Köln - Team-Olympiasieger Andreas Wellinger ist wegen einer Wirbelsäulen- und Schulterverletzung bei den nächsten Skisprung-Weltcups zum Zuschauen verdammt.

Team-Olympiasieger Andreas Wellinger ist bei den nächsten Skisprung-Weltcups zum Zuschauen verdammt. Der 19-Jährige vom SC Ruhpolding erlitt bei seinem Sturz am Samstag im finnischen Kuusamo neben einer ausgeprägten Stauchung der Wirbelsäule auch eine Luxation des rechten Schlüsselbeingelenks. Das gab der Deutsche Skiverband (DSV) bekannt.

"Die Computer-Tomografie bestätigte den Verdacht auf eine Verletzung des Schlüsselbeins. Dieses ist am Brustbein nach innen luxiert", sagte Mannschaftsarzt Mark Dorfmüller. Wellinger werde konservativ behandelt. Dabei wird das luxierte Gelenk reponiert und anschließend mit einem Rucksackverband fixiert. Über die Dauer der Genesungsphase gab der DSV keine Prognose ab.

Wellingers Schultergelenk wird nun mit einem Rucksackverband fixiert. Eine Prognose, wann der Weltcup-Dritte des Auftaktspringens in Klingenthal wieder auf die Schanze zurückkehren kann, ist derzeit nicht möglich. Wellinger selbst hofft auf eine schnelle Genesung. "Ich bin natürlich froh, dass ich mich nicht ernsthafter verletzt habe. Jetzt möchte ich möglichst schnell wieder auf die Schanze und Skispringen", sagte er.

Vierschanzentournee fraglich

Ob es bis zur Vierschanzentournee Ende Dezember reicht, erscheint jedoch fraglich. Vor Weihnachten scheint ein Comeback fast ausgeschlossen. "Sein Ausfall ist bedauerlich, denn Andreas war in einer sehr guten Form und damit eine Verstärkung für die Mannschaft", erklärte Bundestrainer Werner Schuster.

Bundestrainer Werner Schuster ist derweil in der Analyse auf die Ursache des folgenreichen Sturzes gestoßen: "Wir haben einen individuellen Fehler in der Sprungansteuerung festgestellt.
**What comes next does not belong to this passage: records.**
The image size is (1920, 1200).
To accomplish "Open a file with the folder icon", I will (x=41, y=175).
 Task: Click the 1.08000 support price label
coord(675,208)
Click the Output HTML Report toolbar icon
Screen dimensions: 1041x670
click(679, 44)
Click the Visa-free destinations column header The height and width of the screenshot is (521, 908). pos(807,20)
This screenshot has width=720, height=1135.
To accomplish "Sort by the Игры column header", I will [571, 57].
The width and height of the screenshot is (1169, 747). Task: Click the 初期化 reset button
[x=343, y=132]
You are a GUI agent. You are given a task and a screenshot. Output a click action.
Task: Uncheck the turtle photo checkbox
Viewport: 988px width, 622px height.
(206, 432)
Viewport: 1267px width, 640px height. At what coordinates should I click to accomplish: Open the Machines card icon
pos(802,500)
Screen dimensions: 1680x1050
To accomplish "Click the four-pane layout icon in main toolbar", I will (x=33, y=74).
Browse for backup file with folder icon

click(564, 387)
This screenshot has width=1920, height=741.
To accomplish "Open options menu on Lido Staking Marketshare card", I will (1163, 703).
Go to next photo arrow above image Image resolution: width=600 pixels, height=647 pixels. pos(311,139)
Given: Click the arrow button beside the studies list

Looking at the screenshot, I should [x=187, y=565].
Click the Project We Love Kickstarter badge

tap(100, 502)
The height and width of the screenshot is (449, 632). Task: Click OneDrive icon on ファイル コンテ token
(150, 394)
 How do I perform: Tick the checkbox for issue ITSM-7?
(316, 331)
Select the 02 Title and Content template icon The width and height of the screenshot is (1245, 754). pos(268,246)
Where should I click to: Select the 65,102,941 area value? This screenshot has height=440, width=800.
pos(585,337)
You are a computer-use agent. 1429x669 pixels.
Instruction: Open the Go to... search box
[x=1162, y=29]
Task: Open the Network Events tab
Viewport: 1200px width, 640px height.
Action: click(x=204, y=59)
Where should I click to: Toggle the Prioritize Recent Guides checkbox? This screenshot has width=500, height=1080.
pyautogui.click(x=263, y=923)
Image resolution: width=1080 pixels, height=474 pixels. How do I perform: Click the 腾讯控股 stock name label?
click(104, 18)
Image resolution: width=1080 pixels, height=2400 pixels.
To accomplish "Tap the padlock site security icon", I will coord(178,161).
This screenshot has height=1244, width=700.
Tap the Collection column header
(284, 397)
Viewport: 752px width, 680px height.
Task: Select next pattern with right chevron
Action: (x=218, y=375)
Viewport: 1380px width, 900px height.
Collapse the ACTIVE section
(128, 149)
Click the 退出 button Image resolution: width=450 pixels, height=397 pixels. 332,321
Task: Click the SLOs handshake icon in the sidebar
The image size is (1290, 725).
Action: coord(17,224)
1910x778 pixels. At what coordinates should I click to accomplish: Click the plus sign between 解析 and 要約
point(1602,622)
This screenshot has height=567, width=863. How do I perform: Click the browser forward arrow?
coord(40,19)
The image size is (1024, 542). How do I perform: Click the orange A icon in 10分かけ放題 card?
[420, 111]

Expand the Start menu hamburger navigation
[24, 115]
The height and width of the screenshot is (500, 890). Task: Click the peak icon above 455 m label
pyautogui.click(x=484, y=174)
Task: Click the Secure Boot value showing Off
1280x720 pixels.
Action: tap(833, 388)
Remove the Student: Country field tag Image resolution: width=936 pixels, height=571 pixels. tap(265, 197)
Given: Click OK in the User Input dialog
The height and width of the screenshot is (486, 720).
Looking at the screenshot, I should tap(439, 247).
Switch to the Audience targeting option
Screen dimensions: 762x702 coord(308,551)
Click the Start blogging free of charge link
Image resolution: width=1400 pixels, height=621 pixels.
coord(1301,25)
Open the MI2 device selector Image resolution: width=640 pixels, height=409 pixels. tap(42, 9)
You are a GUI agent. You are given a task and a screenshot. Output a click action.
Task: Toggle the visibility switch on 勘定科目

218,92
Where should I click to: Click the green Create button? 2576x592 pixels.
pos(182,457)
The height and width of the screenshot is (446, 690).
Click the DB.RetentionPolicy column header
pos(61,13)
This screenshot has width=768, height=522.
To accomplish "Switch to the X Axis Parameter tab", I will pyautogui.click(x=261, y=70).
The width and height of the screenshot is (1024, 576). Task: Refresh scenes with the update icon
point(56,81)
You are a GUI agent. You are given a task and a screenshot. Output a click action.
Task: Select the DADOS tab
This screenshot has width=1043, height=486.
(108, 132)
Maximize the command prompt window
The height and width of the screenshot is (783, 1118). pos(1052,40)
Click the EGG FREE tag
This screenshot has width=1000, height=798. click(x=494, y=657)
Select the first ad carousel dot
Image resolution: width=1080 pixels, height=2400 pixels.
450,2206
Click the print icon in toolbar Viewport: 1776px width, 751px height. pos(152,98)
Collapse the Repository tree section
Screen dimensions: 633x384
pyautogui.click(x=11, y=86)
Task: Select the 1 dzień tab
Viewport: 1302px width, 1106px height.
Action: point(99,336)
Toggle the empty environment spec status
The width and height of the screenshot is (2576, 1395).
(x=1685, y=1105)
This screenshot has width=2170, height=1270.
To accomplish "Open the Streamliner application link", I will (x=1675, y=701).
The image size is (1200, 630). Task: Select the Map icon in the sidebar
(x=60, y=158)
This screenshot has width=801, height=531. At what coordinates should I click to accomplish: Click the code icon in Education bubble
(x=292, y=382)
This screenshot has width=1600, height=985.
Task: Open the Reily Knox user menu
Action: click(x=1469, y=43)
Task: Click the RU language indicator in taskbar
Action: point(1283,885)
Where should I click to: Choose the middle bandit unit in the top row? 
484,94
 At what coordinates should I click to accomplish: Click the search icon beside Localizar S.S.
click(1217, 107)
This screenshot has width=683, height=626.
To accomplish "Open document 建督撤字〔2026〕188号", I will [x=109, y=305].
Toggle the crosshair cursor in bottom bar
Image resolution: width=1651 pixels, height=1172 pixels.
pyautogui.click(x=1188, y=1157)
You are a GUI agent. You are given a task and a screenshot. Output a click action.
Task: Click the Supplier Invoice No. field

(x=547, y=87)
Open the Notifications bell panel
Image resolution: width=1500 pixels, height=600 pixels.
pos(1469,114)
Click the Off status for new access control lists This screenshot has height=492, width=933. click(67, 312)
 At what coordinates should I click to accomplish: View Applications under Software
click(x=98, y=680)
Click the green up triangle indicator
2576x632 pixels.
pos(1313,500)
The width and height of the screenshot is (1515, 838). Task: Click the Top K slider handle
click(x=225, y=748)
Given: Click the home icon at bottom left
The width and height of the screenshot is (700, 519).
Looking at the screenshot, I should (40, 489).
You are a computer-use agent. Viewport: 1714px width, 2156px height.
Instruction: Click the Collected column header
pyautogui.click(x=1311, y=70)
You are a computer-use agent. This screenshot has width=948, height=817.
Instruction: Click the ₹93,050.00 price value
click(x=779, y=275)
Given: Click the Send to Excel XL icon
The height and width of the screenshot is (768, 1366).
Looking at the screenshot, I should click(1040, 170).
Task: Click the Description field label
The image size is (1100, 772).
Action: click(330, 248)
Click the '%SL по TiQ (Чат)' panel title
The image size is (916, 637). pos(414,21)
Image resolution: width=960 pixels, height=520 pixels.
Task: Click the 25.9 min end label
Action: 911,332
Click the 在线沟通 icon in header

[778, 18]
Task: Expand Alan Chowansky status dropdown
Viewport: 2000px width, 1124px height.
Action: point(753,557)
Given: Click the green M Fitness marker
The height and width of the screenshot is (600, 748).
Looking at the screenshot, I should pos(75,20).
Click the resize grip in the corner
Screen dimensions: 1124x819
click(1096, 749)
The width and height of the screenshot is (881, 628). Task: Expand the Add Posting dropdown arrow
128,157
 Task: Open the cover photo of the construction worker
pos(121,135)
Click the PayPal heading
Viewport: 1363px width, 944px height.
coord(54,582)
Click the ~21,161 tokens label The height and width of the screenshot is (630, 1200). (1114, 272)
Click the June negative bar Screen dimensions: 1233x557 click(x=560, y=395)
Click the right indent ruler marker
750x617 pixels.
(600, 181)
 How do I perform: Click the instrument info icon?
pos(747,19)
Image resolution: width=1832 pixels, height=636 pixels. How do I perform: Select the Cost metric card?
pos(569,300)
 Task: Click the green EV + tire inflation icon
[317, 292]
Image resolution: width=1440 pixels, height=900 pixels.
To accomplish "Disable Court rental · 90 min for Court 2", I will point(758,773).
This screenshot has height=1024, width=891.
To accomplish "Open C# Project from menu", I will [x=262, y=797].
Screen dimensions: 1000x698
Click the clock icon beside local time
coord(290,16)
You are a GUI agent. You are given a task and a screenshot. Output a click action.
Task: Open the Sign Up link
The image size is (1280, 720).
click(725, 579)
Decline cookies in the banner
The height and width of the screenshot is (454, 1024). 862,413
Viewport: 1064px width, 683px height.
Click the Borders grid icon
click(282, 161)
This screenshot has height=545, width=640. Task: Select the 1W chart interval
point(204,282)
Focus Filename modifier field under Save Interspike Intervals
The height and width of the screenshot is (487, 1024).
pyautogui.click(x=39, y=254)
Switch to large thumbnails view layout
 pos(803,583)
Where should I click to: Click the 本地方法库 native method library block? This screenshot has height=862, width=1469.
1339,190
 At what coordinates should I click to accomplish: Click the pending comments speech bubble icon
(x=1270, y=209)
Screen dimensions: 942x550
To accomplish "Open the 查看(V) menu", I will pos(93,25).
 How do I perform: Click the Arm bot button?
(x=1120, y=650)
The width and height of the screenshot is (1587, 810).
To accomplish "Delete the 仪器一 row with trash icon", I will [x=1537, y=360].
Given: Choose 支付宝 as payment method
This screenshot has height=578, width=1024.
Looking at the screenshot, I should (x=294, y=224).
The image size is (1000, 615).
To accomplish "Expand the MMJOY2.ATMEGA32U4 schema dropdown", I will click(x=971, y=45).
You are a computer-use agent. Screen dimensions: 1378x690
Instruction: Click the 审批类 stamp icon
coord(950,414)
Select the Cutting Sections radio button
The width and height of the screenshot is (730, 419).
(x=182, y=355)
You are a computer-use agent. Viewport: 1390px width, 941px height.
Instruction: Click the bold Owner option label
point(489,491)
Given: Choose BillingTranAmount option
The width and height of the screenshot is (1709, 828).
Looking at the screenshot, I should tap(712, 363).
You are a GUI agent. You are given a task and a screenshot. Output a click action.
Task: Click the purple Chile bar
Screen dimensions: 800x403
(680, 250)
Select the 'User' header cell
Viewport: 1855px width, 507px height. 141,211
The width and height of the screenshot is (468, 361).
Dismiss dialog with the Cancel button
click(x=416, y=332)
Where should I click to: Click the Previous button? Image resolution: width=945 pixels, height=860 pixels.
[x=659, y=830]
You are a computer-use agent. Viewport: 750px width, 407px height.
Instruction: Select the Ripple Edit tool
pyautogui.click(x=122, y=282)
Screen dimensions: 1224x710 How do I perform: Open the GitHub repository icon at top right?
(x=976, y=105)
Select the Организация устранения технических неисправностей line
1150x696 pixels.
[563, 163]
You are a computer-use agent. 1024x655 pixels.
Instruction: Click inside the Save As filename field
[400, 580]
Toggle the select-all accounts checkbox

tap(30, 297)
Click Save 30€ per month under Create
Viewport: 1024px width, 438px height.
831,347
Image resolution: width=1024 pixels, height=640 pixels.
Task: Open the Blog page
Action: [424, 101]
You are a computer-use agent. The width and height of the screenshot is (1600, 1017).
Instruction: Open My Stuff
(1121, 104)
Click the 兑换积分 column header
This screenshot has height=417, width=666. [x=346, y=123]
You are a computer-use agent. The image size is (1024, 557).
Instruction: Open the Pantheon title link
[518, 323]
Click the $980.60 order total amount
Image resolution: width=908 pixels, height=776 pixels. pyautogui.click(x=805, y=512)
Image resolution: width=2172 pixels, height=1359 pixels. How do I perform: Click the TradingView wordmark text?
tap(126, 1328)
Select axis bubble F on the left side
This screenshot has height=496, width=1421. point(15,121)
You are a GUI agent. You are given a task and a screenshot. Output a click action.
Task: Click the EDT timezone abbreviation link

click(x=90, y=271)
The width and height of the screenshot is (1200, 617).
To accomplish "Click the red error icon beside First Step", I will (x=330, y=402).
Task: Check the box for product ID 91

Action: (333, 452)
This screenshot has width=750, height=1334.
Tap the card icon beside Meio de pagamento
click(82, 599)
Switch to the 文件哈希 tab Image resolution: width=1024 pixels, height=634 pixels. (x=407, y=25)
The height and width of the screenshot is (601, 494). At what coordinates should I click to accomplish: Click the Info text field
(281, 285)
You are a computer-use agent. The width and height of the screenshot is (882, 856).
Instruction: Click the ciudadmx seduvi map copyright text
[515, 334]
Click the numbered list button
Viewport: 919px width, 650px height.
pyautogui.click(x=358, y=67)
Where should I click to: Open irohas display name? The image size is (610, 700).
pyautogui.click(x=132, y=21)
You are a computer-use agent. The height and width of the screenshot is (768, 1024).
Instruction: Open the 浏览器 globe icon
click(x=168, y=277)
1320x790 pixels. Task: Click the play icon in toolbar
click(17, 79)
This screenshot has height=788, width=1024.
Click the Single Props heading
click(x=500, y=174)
Die äußeren Bedingungen waren zwar nicht einfach, aber der Wettkampf durchführbar."

Wellinger selber gab sich nach der Diagnose sehr enttäuscht: "Der Sturz und die daraus resultierende Verletzung sind sehr ärgerlich. Die nächsten Weltcups muss ich jetzt leider abhaken", sagte der 19-Jährige.